In 2022, Leeds Museums and Galleries set about changing the look, and some of the messaging, of the large natural science gallery at Leeds City Museum. It had been installed in 2008 and, whilst the climate crisis and what visitors could do about it was mentioned, things have moved on a bit.
I remember an (external) education advisor telling me not to be ‘shrill’ about environmental messaging when we were designing the museum back in 2006. I was young and passionate about the problem – seeing a real role for museums in speaking loudly about it. He advised paired-back wisdom, there was no urgency. One of the interpretation signs we had up – and I wish I had taken a picture – read, “Are we warming up the planet?”.
However, I was proud of an audio piece we’d commissioned for the gallery in 2008. We asked a researcher to interview people who were physically experiencing climate change. We had recordings from around the world (these were the days when we had lots of Heritage Lottery Fund money, it was wonderful). The one I remember was a ski instructor talking about how the bottom of their ski runs were lifting every year – you could literally track the progress each winter. I’ve tried to track down that audio file but we don’t seem to still have it. The headsets were bashed out of existence a long time ago.

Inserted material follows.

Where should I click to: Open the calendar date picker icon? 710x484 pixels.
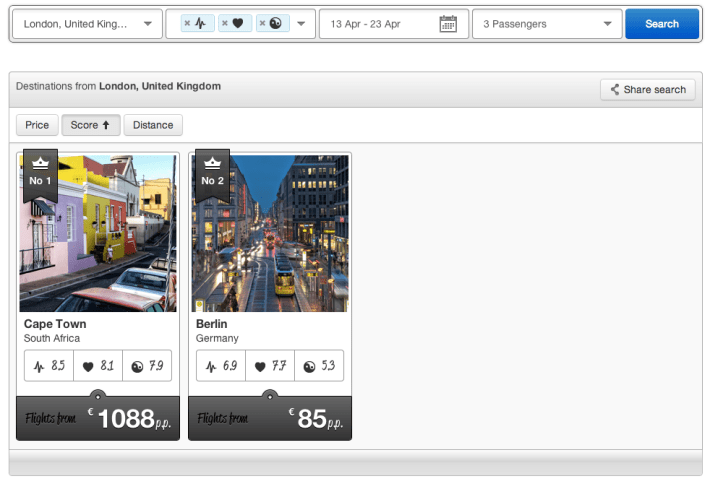[448, 24]
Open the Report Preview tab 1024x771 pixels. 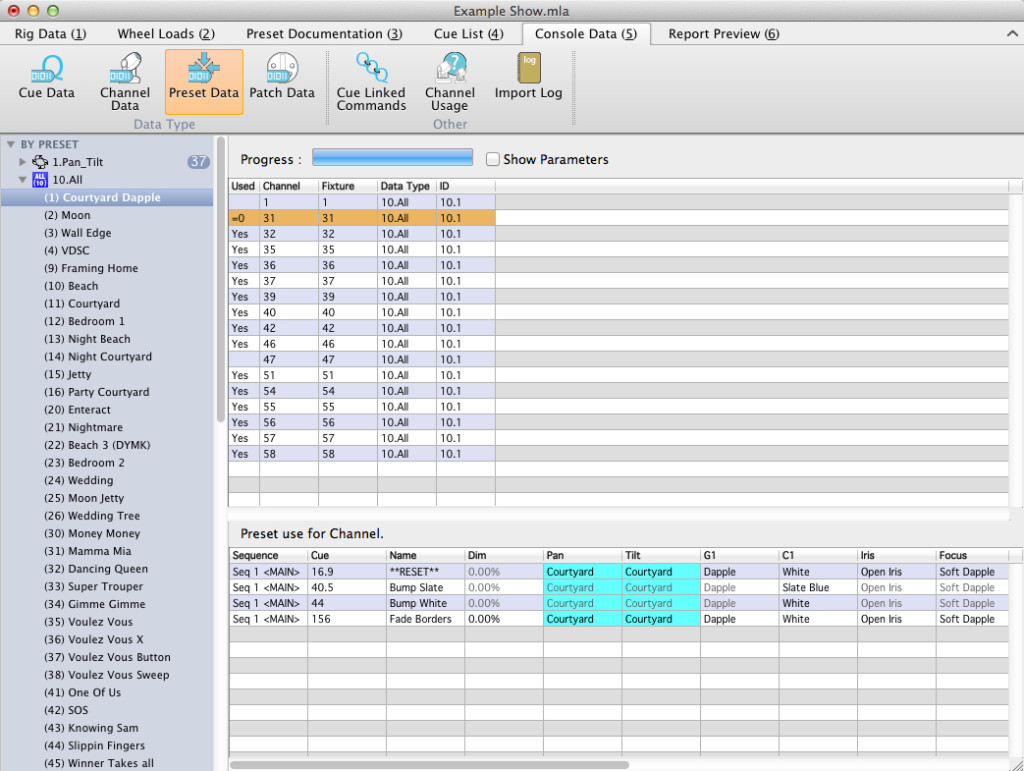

We had other pieces of interpretation but it was quite out of date – something on using low energy lightbulbs for example.
So, how do you think about what stories to tell, and how do you address every visitor who comes through the door – from the dedicated vegan to the family who came by gas-guzzler?
One of my favourite guides for this was Communicating the Climate Crisis, a report by Maria Virginia Olano, Communications Director at Climate XChange, and in particular Per Espen Stoknes’s TED talk within it. His salient (and proven) points are:
- You can make the climate emergency feel near-personal and urgent by bringing it home. i.e. spread social norms like solar panels, smaller cars and carbon literacy
- Re-frame the climate crisis as being about human health and new tech opportunities, safety and new jobs. Try and provide three positive frames for each climate problem you mention.
- Nudge people: make climate-friendly behaviours default and convenient.
- Visualise progress – provide evidence of improvement (although this wasn’t necessarily useful for what we were doing at the museum).
- Tell better stories – we love stories – more stories of heroes that are making real change happen.
The other useful resource we used was Leeds University’s ‘Take the Jump’ idea. Here, researchers have worked out a few impactful changes people can make that are relatively easy. The idea being that they seem achievable, and even if you only do one or two of them, you will make a difference.
The pandemic has obviously been a most unwelcome visitor but it has changed everyone’s attitude to QR codes. In 2019 they were almost passe but now we are not only allowed to use them, we are allowed to embrace them. We’ve scattered them around the gallery, and have the opportunity to do more. Many are embedded within the interpretation on what a visitor could potentially do to save the planet (links to beach cleans, Leeds City Councillors’ profiles etc.).
For our exact content and layout, you would have to visit the gallery but please get in touch if you have any questions about what we did.
I’ll leave you with my favourite interactive of all time, we installed it in 2008. It’s a piece of sandstone that we encourage visitors to run their fingers over. It’s gradually being worn away, the message being: “if everyone does their bit, we can cut rock in half with our bare hands.”